Repeat the entries from the line containing "Where should I click to: Expand" to the line containing "Tick the removeitem", keeping both of those lines.

== Records for the exercise ==

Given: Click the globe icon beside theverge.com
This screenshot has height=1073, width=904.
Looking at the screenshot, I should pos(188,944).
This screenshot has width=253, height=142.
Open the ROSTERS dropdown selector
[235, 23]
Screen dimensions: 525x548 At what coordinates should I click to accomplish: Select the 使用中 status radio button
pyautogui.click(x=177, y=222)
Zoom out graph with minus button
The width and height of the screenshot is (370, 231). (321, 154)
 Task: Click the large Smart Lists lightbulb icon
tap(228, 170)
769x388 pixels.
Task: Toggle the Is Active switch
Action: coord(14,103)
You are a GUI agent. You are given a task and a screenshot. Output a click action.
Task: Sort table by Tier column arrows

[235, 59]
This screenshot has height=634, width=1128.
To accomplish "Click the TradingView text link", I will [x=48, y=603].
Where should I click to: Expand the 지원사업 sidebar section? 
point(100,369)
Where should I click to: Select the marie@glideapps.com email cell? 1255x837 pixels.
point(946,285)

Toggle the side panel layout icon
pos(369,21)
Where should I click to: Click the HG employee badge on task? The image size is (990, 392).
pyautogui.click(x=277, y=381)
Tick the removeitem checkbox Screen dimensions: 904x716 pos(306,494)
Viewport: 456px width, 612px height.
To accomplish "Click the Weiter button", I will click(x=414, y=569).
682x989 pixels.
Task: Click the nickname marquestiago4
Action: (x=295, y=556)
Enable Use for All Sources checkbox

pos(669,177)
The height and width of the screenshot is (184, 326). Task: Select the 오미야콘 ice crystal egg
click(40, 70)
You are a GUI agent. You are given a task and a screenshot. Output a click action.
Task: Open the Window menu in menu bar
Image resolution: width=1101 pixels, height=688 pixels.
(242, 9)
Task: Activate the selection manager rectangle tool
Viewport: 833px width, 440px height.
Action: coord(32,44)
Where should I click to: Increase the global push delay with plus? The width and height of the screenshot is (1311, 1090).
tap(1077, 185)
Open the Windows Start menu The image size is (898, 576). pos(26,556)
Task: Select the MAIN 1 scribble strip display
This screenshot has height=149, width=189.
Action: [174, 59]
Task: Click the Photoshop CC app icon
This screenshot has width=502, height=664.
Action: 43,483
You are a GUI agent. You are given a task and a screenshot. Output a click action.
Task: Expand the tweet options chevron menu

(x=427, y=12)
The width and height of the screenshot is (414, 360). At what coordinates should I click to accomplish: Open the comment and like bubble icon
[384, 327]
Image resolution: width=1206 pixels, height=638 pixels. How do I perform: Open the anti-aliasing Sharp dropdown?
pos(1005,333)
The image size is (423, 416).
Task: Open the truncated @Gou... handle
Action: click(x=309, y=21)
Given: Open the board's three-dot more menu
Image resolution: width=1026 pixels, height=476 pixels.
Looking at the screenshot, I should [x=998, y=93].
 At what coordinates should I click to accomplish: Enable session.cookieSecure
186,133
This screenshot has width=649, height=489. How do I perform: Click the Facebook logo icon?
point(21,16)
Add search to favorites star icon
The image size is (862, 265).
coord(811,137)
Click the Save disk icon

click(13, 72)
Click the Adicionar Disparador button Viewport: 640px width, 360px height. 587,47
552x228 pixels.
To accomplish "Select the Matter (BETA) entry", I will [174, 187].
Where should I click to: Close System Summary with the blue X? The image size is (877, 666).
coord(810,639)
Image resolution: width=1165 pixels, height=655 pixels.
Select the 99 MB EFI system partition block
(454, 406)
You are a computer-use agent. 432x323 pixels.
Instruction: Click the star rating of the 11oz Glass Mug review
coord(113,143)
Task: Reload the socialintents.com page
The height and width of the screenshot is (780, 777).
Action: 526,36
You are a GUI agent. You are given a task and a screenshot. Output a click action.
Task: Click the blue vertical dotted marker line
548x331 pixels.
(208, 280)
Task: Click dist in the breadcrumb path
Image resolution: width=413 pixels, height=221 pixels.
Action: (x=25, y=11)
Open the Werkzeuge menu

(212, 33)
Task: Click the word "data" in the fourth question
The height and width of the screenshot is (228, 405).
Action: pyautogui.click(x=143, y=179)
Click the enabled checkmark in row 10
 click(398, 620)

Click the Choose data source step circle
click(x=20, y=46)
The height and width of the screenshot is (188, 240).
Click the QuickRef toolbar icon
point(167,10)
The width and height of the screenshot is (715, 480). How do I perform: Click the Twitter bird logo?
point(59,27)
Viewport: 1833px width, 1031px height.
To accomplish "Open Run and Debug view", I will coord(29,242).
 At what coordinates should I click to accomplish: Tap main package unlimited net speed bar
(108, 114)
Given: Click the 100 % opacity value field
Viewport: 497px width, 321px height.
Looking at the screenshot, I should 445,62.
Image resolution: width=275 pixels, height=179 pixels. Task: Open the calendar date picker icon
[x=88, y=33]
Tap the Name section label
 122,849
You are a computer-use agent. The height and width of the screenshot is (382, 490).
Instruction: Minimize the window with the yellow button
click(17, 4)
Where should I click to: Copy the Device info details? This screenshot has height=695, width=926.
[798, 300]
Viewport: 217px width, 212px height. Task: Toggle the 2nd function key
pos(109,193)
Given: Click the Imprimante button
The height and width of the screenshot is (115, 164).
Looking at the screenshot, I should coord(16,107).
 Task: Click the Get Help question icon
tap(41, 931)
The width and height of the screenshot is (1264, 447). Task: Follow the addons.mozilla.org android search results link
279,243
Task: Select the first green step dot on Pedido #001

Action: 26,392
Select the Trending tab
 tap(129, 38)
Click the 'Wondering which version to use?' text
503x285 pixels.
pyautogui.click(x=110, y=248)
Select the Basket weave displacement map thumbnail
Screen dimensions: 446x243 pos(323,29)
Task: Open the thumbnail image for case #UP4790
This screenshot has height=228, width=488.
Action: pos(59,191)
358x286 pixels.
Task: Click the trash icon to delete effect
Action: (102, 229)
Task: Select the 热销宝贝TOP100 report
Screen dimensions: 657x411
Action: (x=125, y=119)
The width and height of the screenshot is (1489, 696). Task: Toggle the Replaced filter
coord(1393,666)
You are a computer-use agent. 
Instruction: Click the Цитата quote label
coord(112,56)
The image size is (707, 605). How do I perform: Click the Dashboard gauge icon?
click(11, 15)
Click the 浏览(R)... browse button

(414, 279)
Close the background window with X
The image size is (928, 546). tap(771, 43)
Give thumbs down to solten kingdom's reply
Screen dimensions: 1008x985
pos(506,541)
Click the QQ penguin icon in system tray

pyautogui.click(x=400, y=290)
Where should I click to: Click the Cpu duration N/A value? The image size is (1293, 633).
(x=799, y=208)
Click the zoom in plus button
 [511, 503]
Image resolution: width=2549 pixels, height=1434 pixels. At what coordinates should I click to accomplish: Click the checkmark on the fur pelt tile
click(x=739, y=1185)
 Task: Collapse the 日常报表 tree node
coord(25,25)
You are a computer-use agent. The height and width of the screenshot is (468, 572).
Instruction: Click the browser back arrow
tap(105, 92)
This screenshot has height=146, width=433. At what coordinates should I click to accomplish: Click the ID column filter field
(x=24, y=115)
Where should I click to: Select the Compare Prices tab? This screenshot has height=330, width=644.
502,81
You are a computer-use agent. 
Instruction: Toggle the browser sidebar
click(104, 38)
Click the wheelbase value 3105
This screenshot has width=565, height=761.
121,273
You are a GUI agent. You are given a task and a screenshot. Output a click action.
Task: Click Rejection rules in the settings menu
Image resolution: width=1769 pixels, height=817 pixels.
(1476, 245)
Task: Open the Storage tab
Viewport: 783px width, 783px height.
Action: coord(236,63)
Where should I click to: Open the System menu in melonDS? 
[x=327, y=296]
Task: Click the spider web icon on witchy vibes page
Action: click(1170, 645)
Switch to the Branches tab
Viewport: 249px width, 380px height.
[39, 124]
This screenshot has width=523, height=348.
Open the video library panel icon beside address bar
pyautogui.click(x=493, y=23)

===

Reply to the task
Where should I click to: Expand the 지원사업 sidebar section? 
point(100,369)
Where should I click to: Select the marie@glideapps.com email cell? 1255x837 pixels.
point(946,285)

Toggle the side panel layout icon
pos(369,21)
Where should I click to: Click the HG employee badge on task? The image size is (990, 392).
pyautogui.click(x=277, y=381)
Tick the removeitem checkbox Screen dimensions: 904x716 pos(306,494)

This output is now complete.